** Records to process follows **
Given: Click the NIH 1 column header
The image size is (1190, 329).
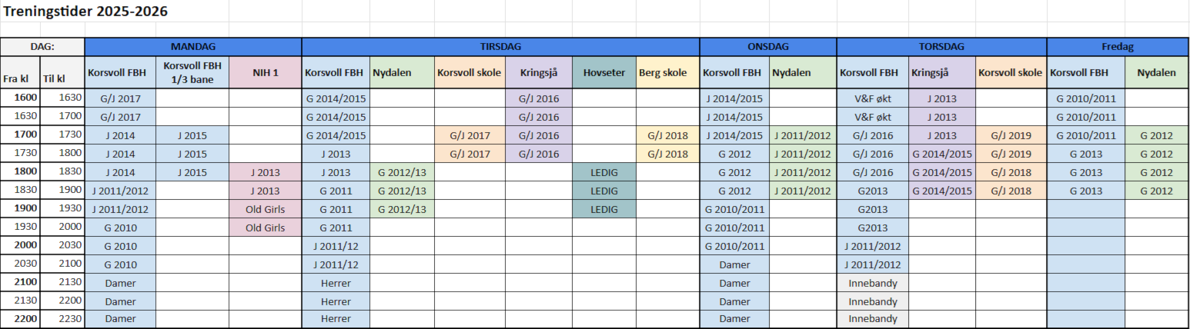Looking at the screenshot, I should point(265,72).
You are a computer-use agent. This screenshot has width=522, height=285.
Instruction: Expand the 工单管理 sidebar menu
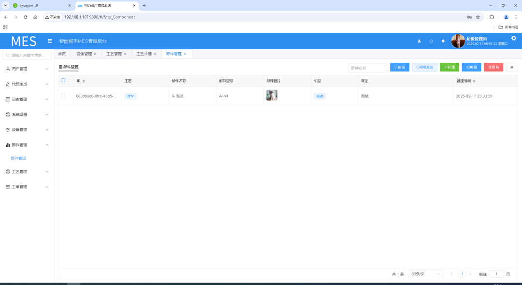pos(27,187)
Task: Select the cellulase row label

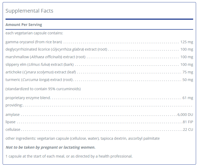Action: [13, 130]
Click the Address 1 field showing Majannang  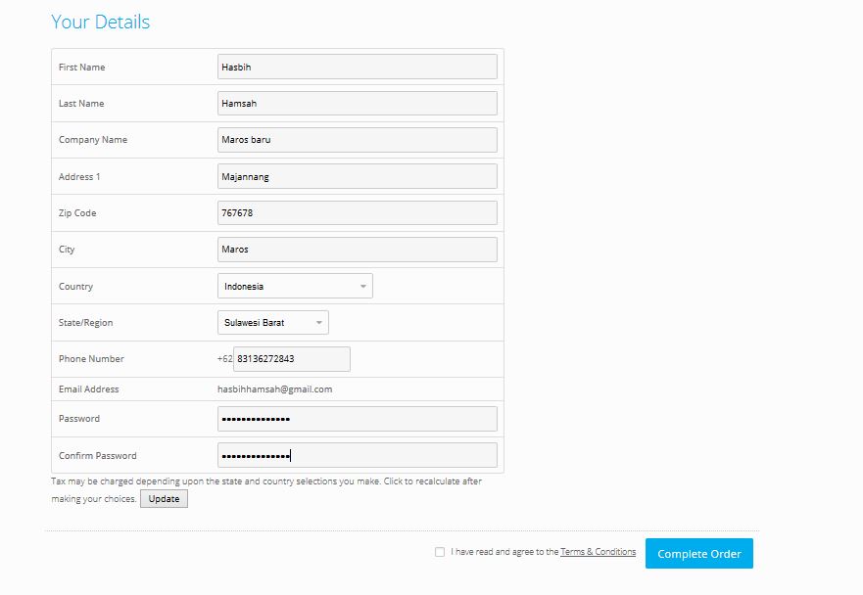pyautogui.click(x=357, y=175)
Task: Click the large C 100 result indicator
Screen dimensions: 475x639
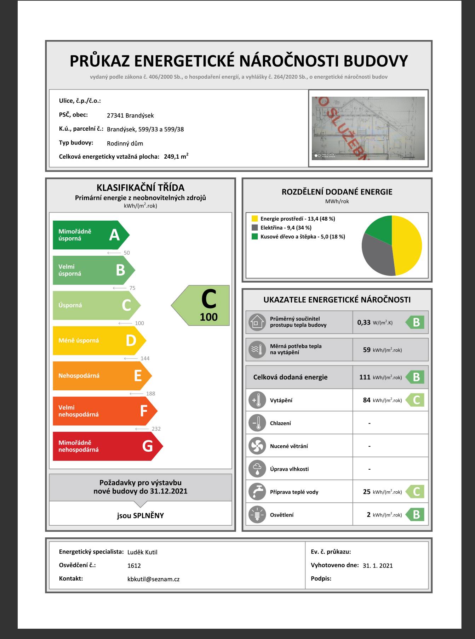Action: [x=202, y=305]
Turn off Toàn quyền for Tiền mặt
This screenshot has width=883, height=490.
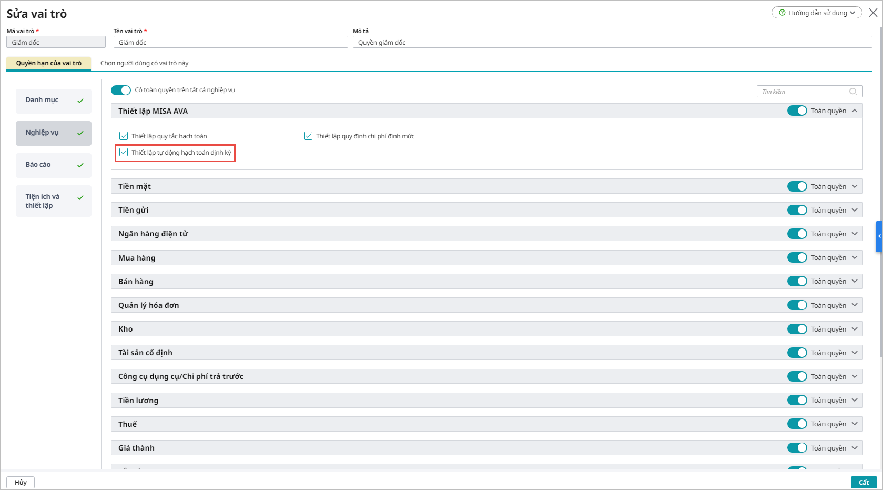(797, 186)
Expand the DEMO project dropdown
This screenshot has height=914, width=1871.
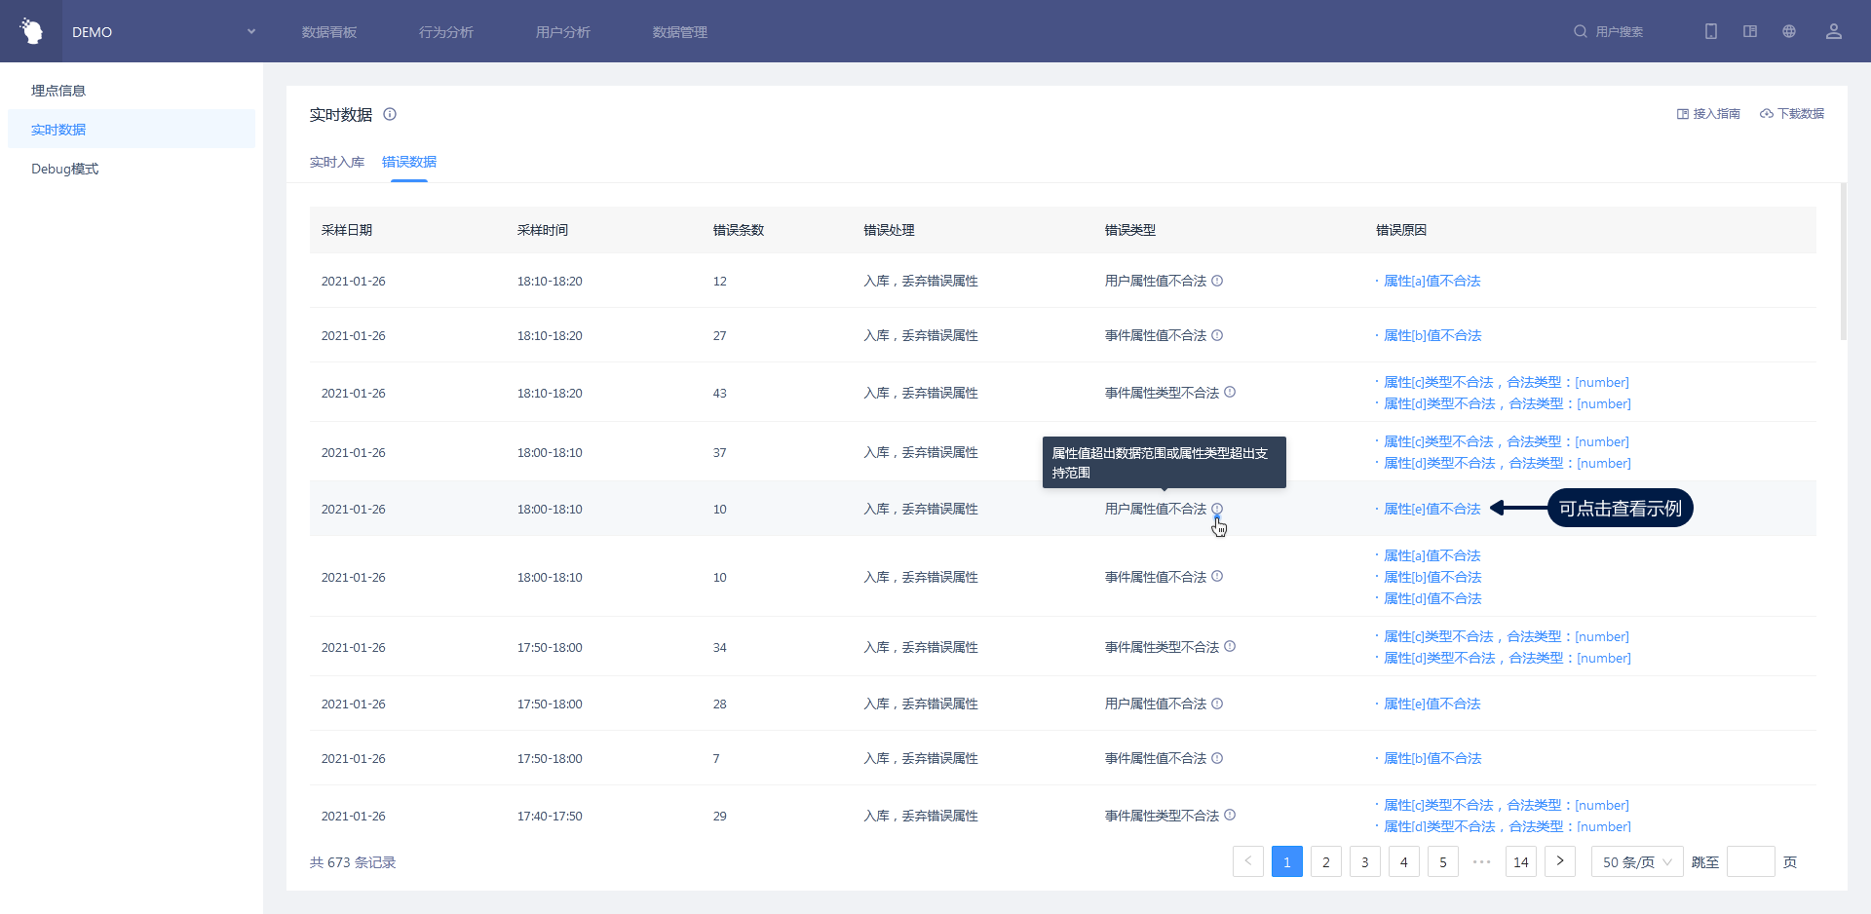250,31
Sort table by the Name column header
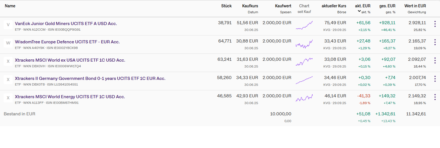This screenshot has height=148, width=440. click(10, 6)
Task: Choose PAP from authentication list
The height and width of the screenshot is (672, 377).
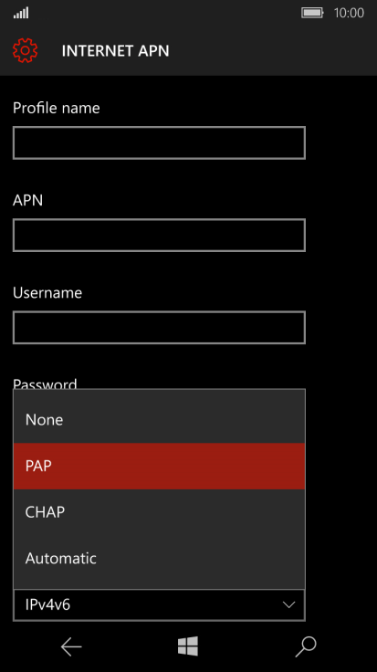Action: point(159,466)
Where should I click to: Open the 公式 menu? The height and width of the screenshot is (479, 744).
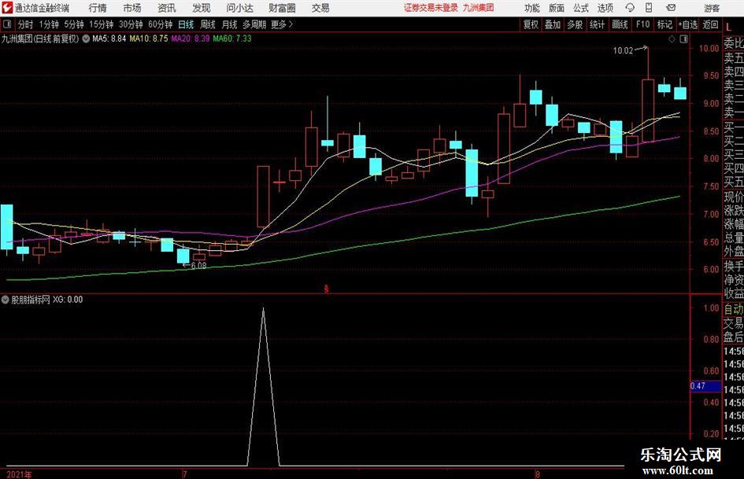581,8
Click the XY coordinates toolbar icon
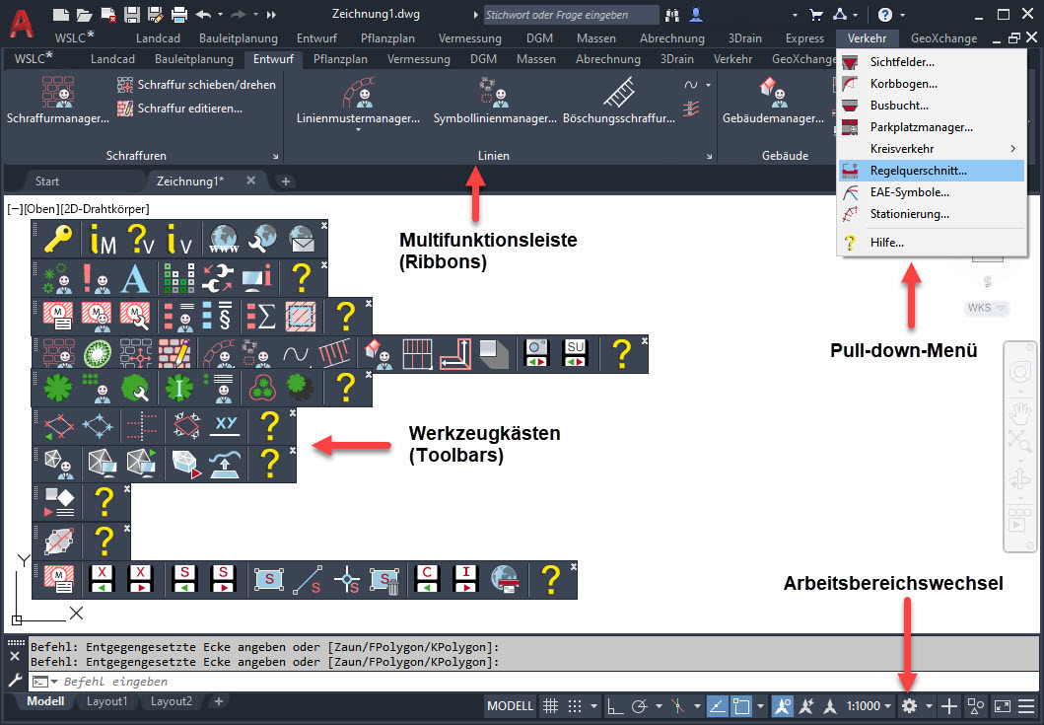1044x725 pixels. click(x=226, y=426)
** End of Records to process **
» **Assignment**
Working from the entries above, please transcribe only the lines from the line with "Expand the DEMO project dropdown" through the line with "Task: Choose PAP from authentication list", exactly, with both end lines and without pictures.

» **Task response**
Expand the DEMO project dropdown
This screenshot has height=914, width=1871.
250,31
Sort table by the Name column header
This screenshot has height=148, width=440. click(10, 6)
Task: Choose PAP from authentication list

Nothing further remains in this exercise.